24 March 2010

SA Working Class and the NDR


SA Working Class and the NDR





We meet in the UJ Doornfontein Library. The next session will be as follows: 
  • Date: 25 March (Thursday)
  • Time: 17h00 sharp to 18h30 sharp
  • Venue: The Library, University of Johannesburg, 37 Nind Street, Doornfontein, Johannesburg (former Technikon Witwatersrand). Cars enter from the slip road to the left of the bridge on Siemert Road.
  • Topic: The Struggle for Democracy.



For this last session of our “Basics” course, we have looked at democracy, armed struggle, and popular unity-in-action, in terms of various countries of the world. The National Democratic Revolution is not a South African invention. The NDR is a worldwide phenomenon, but it has also generated a specifically South African literature. The NDR is a bridge between the national and international struggles. 

Joe Slovo [pictured above] published the SA Working Class and the National Democratic Revolution (for a file download see the link below) at a time when he was the General Secretary of the South African Communist Party in 1988, when the Party was still clandestine.
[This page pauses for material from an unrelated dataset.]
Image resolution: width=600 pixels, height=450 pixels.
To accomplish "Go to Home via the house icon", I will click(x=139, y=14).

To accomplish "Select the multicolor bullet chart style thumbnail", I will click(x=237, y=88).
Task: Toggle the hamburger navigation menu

The end of the SACP’s 40-year period of illegality was to come two years later.

Like many political documents, the SA Working Class and the NDR takes shape around a polemical response to contemporary opponents who may no longer be well remembered (in this case the particular “workerists” and compromisers of the time that Slovo mentions on the first page of the document).
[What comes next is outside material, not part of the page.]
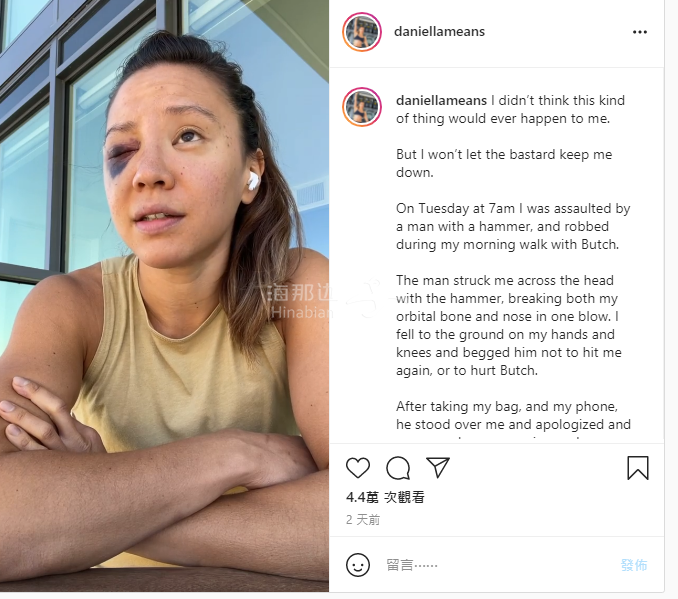The image size is (678, 599).
Task: Visit daniellameans username in the post header
Action: pos(439,32)
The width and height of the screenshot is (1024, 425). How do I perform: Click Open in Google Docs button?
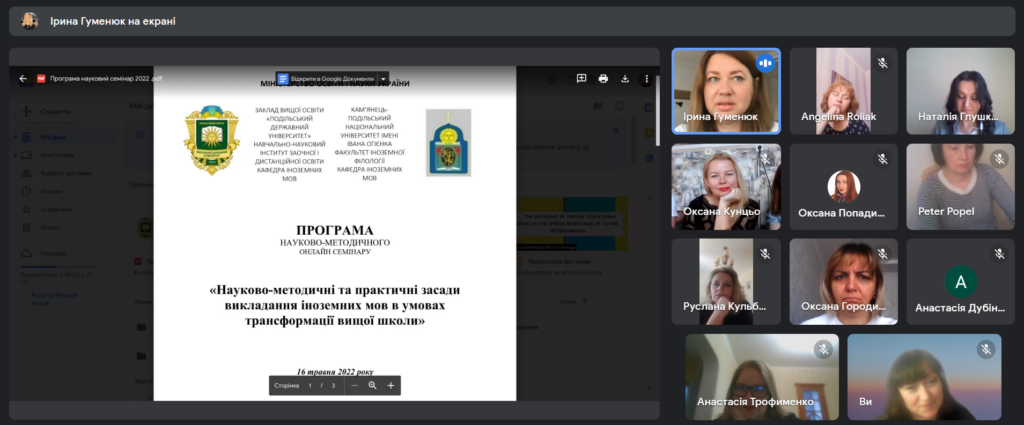326,78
But as with the polemics of Marx, Engels and Lenin, so also with Slovo’s. In the course of the argument against otherwise long-forgotten foes he was obliged to set up a fully concrete, rounded assessment of the meaning of the NDR. He succeeded brilliantly and his pamphlet still remains today as the best single and definitive text on the NDR.

Slovo quickly establishes the class-alliance basis of the NDR and quotes Lenin saying that: “the advanced class ... should fight with… energy and enthusiasm for the cause of the whole people, at the head of the whole people”. This advanced class is the working class. Slovo goes on to write of the continuity of the NDR and of the institutional organisation that is the bricks-and-mortar of nation-building.

Slovo’s is a long document but it has many possibilities as the basis for a discussion, and that is always our purpose: dialogue.